Where the records hold the string "will", show the whole line it sits on.

Excerpted records Start Marker

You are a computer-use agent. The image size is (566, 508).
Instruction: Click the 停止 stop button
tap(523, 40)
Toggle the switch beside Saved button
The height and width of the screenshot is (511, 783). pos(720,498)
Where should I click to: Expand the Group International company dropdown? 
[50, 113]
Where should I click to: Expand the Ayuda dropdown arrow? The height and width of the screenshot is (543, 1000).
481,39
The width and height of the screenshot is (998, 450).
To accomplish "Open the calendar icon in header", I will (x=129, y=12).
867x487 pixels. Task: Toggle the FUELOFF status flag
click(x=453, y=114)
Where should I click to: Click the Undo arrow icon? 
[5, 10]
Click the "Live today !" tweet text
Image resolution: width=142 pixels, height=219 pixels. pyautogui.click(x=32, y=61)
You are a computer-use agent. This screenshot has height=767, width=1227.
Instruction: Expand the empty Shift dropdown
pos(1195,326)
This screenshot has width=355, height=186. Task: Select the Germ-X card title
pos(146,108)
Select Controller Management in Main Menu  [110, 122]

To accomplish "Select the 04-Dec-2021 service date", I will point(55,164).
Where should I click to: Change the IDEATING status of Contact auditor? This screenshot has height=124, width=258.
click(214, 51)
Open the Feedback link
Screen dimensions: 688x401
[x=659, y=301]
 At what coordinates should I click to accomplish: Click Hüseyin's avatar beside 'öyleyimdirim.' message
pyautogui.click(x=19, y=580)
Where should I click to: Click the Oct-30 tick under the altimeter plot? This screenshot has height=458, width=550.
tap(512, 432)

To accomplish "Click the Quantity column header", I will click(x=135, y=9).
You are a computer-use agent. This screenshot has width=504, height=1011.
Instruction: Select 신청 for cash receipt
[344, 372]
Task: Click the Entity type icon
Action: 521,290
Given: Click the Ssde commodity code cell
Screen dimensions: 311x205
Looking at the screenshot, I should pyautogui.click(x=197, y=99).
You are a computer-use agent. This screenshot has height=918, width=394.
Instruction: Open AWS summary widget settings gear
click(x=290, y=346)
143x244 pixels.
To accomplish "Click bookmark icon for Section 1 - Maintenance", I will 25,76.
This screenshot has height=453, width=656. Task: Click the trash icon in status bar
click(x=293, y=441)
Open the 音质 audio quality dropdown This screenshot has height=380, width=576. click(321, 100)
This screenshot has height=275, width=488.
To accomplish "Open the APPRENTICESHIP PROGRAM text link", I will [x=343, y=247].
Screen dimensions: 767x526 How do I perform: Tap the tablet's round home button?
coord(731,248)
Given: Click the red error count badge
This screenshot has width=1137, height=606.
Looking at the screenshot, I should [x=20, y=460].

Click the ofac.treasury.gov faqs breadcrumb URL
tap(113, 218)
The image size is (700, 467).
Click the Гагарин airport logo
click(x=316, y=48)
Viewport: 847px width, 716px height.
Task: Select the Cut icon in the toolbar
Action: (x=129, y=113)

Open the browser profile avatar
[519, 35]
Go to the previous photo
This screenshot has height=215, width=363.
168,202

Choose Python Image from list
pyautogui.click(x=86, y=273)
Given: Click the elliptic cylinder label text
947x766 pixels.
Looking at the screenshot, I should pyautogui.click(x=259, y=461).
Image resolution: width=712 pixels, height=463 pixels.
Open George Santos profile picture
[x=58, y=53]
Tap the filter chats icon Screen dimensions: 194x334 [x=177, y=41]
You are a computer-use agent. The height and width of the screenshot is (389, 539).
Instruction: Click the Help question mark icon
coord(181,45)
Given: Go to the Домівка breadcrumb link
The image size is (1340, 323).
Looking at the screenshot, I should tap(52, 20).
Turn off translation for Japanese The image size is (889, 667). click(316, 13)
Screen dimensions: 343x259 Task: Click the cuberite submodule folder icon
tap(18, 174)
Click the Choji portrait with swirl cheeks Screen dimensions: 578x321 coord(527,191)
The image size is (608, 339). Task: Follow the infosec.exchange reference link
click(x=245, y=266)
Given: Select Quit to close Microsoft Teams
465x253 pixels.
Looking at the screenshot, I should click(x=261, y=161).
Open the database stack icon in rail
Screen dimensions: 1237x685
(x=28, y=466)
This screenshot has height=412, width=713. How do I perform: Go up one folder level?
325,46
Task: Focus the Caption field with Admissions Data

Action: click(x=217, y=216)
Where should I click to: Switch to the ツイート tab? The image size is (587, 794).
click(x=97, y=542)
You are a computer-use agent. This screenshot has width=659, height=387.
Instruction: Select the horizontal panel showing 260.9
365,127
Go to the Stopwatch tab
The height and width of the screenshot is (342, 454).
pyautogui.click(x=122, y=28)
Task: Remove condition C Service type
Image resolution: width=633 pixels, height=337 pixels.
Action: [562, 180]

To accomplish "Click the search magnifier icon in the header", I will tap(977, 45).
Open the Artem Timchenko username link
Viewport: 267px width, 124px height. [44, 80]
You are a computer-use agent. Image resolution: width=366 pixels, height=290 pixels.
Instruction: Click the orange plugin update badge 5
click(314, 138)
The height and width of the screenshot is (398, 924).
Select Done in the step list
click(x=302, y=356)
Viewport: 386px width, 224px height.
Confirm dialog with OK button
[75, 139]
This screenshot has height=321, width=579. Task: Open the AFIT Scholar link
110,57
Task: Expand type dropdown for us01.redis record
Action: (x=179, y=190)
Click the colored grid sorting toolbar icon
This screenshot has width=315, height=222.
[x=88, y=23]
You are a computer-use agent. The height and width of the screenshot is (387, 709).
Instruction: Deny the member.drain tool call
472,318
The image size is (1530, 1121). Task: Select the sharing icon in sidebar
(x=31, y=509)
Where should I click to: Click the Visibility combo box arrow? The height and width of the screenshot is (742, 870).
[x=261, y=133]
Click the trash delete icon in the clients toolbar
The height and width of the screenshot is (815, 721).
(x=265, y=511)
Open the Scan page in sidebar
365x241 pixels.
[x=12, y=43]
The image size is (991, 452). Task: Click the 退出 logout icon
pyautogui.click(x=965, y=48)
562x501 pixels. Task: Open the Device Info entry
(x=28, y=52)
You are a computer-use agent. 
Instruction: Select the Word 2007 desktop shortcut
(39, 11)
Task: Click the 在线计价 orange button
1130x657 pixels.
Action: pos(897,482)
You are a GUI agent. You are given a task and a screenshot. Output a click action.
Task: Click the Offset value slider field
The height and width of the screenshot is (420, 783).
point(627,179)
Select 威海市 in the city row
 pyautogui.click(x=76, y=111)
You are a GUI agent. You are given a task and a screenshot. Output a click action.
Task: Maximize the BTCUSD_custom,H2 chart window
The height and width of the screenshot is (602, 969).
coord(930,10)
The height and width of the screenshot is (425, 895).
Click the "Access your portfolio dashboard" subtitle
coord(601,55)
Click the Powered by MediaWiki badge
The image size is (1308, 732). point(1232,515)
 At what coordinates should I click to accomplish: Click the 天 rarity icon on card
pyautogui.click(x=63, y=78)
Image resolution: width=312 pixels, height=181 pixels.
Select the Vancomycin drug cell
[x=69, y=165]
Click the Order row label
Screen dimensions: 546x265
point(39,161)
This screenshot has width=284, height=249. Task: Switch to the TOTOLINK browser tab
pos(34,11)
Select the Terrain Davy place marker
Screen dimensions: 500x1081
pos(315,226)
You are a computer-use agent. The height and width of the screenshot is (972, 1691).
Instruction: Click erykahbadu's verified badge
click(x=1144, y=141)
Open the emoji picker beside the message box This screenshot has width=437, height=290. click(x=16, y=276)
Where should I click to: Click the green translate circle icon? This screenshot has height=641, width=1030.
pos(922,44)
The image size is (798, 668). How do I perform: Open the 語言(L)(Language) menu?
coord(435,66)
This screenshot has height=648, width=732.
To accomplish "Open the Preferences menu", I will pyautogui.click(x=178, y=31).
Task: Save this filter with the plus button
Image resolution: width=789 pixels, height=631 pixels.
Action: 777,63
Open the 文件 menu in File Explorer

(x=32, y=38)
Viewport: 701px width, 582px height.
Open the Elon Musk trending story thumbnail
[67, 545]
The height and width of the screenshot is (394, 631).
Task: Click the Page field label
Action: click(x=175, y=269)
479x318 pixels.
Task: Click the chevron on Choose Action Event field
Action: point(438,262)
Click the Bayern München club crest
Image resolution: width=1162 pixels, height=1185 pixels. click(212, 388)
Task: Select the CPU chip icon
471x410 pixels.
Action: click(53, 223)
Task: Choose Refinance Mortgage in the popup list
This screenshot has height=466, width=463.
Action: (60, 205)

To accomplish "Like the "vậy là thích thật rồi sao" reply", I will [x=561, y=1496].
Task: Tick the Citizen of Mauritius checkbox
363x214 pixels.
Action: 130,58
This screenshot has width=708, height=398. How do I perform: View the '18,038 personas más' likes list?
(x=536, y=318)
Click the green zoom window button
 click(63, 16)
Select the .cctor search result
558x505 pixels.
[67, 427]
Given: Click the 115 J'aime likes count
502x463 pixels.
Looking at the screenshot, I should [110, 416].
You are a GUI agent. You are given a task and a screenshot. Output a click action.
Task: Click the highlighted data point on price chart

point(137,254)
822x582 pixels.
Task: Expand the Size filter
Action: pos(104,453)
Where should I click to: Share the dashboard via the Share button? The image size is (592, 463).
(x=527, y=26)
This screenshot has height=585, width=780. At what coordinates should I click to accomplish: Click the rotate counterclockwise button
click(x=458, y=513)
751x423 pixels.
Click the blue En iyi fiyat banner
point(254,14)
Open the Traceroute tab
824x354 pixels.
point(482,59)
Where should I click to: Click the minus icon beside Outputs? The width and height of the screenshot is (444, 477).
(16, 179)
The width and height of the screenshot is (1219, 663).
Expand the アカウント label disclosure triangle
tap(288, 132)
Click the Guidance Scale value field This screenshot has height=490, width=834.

Excerpted records End Marker

Solution to the exercise
To accomplish "Open the calendar icon in header", I will (x=129, y=12).
To accomplish "Select the 04-Dec-2021 service date", I will point(55,164).
To accomplish "Click the Quantity column header", I will click(x=135, y=9).
To accomplish "Click bookmark icon for Section 1 - Maintenance", I will 25,76.
To accomplish "Open the APPRENTICESHIP PROGRAM text link", I will [x=343, y=247].
To accomplish "Click the search magnifier icon in the header", I will tap(977, 45).
To accomplish "Open the Preferences menu", I will pyautogui.click(x=178, y=31).
To accomplish "Like the "vậy là thích thật rồi sao" reply", I will [x=561, y=1496].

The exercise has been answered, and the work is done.